■ **GIVEN INSTRUCTION**
In the part of the listing that opens with the line containing "1403x840 pixels." and closes with the line containing "Click the A 802", add 48 to every coordinate in the answers, then reproduce only those lines in full, requests included.

■ **RECORDED INFORMATION**
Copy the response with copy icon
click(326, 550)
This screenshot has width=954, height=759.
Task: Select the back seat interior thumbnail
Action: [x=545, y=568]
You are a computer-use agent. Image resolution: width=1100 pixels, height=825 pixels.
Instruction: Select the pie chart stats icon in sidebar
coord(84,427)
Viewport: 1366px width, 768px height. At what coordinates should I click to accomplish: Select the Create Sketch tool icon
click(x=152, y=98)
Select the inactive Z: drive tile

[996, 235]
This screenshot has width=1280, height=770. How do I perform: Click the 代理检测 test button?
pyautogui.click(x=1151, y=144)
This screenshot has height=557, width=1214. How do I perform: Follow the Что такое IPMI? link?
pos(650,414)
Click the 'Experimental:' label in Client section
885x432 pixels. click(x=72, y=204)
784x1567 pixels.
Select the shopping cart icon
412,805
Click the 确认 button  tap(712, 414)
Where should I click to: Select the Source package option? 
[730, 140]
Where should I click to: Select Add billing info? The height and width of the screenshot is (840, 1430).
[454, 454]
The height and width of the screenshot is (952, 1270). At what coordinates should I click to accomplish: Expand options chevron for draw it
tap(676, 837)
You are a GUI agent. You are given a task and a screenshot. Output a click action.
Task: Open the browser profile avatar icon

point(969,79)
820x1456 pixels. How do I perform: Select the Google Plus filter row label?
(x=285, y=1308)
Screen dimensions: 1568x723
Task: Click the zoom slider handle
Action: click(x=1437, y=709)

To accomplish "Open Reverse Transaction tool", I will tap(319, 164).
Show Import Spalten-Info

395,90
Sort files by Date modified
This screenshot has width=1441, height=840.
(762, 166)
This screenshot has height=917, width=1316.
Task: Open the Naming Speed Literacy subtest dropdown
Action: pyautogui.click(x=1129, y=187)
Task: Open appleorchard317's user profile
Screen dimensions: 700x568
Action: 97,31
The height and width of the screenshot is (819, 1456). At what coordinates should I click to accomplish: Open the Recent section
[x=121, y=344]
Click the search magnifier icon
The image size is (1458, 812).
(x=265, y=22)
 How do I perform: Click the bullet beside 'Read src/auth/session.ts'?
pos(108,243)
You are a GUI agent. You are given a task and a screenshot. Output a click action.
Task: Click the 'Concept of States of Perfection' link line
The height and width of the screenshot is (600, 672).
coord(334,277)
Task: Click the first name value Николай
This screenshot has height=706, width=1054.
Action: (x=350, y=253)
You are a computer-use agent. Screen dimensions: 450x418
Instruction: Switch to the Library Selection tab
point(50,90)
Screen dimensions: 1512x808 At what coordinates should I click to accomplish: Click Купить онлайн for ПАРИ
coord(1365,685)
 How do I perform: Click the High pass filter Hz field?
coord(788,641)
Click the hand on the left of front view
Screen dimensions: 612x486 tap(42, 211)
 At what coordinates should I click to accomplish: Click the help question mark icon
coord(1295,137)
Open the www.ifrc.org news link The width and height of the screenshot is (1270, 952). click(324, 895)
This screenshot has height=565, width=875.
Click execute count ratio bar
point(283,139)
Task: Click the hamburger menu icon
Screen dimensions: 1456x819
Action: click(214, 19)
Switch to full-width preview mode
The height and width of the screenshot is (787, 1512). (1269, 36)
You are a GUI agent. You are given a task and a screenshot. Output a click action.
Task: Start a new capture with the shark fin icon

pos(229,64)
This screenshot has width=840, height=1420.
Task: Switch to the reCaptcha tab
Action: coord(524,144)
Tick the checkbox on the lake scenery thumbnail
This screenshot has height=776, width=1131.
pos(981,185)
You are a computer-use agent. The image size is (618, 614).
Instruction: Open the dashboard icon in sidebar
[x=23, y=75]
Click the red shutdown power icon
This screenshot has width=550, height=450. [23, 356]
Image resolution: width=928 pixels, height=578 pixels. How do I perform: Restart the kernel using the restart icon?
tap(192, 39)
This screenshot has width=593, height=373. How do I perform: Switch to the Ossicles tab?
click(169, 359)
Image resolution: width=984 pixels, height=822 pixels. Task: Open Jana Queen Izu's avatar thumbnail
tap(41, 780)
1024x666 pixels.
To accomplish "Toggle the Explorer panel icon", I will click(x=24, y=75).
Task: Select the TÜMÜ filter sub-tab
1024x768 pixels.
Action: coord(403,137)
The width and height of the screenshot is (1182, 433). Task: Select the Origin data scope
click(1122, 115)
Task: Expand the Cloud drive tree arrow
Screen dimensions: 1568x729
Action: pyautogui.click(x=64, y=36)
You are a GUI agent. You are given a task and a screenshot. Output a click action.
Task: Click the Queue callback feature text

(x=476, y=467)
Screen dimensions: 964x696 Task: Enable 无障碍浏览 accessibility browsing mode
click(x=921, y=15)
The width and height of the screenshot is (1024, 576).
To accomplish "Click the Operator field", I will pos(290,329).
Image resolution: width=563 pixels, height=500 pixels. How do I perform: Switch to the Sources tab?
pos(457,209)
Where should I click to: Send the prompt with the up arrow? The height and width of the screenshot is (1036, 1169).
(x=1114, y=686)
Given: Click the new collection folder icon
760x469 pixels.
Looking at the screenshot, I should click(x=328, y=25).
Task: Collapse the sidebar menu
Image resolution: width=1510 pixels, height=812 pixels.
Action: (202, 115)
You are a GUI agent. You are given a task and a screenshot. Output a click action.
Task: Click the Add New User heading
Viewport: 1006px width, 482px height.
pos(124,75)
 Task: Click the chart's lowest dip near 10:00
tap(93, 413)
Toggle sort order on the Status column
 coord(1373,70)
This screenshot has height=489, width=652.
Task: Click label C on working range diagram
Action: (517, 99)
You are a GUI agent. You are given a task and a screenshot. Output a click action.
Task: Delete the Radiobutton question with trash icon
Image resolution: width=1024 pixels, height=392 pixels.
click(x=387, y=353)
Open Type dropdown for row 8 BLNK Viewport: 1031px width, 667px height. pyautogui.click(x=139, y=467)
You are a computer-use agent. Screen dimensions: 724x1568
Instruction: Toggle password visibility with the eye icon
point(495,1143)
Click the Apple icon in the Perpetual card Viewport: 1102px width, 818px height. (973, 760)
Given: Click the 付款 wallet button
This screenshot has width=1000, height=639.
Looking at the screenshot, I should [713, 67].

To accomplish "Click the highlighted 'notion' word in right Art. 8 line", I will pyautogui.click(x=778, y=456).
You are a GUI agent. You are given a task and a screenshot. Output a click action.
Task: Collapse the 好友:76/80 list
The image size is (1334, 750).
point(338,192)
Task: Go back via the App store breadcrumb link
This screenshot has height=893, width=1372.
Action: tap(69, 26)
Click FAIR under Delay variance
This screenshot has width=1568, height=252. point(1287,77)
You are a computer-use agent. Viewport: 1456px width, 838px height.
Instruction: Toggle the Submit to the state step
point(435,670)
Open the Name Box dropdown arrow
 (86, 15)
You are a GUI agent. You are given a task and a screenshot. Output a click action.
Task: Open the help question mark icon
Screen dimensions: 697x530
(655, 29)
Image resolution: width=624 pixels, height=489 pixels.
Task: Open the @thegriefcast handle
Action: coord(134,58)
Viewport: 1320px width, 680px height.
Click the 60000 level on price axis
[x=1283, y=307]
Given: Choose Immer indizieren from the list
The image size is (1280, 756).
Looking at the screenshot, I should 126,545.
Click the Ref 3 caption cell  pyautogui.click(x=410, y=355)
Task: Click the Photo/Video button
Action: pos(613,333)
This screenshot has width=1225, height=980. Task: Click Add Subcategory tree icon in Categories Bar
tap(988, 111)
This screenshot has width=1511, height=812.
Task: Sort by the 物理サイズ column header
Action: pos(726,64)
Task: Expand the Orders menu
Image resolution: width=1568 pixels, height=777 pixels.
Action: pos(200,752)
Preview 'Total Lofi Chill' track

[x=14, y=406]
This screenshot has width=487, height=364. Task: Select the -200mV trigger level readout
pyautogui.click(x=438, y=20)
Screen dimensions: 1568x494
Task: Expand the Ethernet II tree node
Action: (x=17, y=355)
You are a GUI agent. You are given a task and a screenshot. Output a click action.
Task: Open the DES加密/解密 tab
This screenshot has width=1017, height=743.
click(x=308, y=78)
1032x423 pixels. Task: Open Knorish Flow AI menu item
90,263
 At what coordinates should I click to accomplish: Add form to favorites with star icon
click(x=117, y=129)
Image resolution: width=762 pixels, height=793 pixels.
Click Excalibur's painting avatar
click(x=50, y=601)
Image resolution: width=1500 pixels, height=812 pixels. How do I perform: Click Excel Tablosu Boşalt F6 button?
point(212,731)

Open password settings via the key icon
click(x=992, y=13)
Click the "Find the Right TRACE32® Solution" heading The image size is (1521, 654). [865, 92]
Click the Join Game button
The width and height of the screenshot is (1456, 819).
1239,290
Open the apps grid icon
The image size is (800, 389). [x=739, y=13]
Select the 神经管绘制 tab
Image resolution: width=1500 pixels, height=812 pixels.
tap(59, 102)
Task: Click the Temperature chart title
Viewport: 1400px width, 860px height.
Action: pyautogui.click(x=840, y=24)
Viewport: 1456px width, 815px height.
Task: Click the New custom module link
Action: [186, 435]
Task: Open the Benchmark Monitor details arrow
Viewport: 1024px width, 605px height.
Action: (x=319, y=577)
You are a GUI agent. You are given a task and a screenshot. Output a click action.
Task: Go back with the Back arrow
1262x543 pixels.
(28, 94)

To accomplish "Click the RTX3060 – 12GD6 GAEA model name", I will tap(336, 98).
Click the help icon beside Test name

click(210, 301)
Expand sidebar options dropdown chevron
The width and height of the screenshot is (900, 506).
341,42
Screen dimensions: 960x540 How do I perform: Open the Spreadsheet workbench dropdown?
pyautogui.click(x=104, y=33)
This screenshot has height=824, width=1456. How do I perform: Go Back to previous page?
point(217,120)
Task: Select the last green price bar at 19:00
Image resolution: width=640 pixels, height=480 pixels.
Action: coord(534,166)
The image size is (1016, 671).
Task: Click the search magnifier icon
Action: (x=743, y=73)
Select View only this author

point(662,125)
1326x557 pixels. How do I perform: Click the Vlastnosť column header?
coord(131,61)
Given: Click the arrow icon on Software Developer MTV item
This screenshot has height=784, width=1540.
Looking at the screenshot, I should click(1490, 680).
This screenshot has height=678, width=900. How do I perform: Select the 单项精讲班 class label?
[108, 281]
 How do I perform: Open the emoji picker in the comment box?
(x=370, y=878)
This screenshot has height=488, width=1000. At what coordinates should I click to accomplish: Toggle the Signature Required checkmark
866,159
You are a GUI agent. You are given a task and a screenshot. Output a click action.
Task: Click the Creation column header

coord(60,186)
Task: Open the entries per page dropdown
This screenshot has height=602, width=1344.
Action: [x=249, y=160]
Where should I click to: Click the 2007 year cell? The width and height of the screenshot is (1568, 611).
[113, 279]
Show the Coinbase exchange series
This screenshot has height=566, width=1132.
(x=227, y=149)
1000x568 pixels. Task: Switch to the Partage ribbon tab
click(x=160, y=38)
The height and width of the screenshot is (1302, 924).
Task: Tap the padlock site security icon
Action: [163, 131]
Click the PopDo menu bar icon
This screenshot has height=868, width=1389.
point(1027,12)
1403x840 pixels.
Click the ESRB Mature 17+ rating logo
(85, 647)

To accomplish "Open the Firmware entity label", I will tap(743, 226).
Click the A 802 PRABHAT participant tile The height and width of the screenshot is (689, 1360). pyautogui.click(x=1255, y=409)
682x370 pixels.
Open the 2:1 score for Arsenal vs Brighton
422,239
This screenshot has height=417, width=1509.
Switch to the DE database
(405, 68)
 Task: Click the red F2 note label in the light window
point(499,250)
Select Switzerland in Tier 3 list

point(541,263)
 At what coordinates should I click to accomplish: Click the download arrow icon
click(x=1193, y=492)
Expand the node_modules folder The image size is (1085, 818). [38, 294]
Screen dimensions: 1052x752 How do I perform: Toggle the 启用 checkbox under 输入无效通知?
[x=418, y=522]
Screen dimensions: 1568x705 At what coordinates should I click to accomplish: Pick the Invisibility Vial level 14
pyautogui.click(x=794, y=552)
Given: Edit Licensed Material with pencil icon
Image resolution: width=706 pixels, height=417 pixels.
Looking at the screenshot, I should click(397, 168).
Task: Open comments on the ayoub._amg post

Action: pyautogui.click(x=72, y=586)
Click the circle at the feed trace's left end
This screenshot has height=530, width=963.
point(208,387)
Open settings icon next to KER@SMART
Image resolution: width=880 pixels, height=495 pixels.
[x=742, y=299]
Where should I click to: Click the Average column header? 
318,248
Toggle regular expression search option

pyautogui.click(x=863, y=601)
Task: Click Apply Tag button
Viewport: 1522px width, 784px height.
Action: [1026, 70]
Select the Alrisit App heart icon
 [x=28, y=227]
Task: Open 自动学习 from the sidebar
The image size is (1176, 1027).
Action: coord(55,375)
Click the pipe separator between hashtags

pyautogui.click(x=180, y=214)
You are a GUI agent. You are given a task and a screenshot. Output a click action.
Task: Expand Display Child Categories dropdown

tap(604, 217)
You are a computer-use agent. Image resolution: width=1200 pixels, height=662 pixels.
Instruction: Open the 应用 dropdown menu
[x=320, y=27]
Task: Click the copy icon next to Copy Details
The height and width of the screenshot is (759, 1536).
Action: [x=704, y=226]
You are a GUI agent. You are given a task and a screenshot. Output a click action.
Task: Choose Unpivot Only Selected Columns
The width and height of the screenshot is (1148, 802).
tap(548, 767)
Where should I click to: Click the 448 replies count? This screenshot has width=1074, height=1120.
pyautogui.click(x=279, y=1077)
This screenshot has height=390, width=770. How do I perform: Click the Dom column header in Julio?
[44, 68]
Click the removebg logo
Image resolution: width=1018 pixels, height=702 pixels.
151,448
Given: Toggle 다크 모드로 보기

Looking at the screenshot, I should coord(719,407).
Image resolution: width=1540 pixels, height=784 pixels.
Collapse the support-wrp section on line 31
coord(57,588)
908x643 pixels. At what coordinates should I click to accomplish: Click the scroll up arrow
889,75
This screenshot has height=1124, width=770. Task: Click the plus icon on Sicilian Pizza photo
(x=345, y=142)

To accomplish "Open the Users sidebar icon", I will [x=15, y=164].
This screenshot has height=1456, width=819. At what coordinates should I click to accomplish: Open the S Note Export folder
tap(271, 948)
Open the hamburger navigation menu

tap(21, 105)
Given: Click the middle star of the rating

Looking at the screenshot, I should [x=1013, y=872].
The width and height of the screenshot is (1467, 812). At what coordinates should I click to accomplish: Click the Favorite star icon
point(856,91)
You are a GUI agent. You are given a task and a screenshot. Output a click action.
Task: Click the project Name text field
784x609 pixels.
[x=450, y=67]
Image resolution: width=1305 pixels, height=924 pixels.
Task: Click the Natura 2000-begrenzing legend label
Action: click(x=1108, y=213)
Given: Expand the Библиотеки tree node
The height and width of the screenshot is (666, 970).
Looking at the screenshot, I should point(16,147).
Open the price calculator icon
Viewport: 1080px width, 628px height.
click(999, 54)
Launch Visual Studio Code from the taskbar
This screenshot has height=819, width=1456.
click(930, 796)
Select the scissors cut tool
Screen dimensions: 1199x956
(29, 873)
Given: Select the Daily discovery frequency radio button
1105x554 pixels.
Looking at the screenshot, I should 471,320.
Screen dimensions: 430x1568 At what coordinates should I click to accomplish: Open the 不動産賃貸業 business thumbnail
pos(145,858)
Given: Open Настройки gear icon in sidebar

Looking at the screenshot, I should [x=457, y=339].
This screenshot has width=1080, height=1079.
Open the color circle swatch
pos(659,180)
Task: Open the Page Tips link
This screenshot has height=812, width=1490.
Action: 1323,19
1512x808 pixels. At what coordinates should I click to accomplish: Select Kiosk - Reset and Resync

■ **REPLY**
1403x840 pixels.
Click the ESRB Mature 17+ rating logo
(133, 695)

To accomplish "Open the Firmware entity label", I will tap(791, 274).
Click the A 802 PRABHAT participant tile The height and width of the screenshot is (689, 1360). pyautogui.click(x=1303, y=457)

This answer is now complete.